AI Governance, Conflict Management, Marketing Compliance & the Next Era of Supervision
The 2025 NSCP National Conference made one thing clear: the regulatory landscape isn’t simply evolving – it is accelerating. Compliance leaders across the industry gathered to discuss how rapid advances in technology, including artificial intelligence, are reshaping business operations, regulatory expectations, and the core workflows of modern compliance teams.
Where past years focused on adoption and awareness, this year shifted decisively toward execution, governance, and demonstrable controls in place to ensure compliance, such as ‘human in the loop’ for AI. Regulators now expect firms to not only use technology responsibly, but to also demonstrate the means to compliance decisions. Attendees heard repeated calls for stronger documentation, clearer roles & accountability, and supervisory structures that match today’s digital operating environment.

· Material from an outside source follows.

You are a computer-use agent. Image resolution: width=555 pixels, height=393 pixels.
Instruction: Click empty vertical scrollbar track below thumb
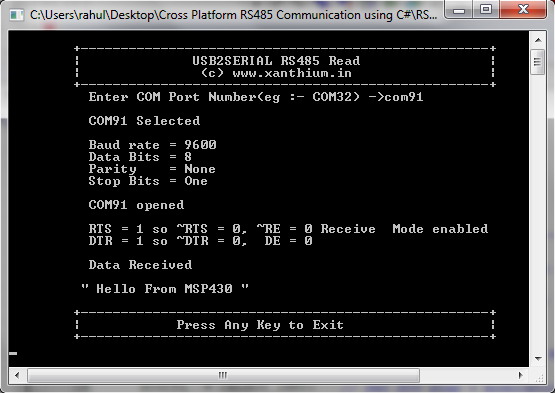(x=538, y=212)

Across sessions, one theme echoed: compliance is moving from a reactive, rules-based model to a proactive, risk-based discipline powered by data analysis, technological innovation, and transparent governance.
Below are the major themes driving the next chapter of compliance.
The Next Phase of AI in Compliance: Oversight, Explainability & Operational Maturity
Not surprisingly, Artificial intelligence was a common topic of discussion across panels. Sessions reflected a shift from curiosity and experimentation to mature, accountable deployment. Firms are no longer testing AI at the margins – they are embedding it into core workflows for review, surveillance, research, and risk detection.
Yet with opportunity comes heightened scrutiny. Regulators and practitioners emphasized that AI cannot simply be deployed in a “fire and forget” manner – it must be governed. The SEC continues to reinforce the importance of oversight and model transparency. Likewise, FINRA’s notice on AI governance (Reg Notice 24-09) underscores increasing expectations for supervision, accuracy, and vendor accountability.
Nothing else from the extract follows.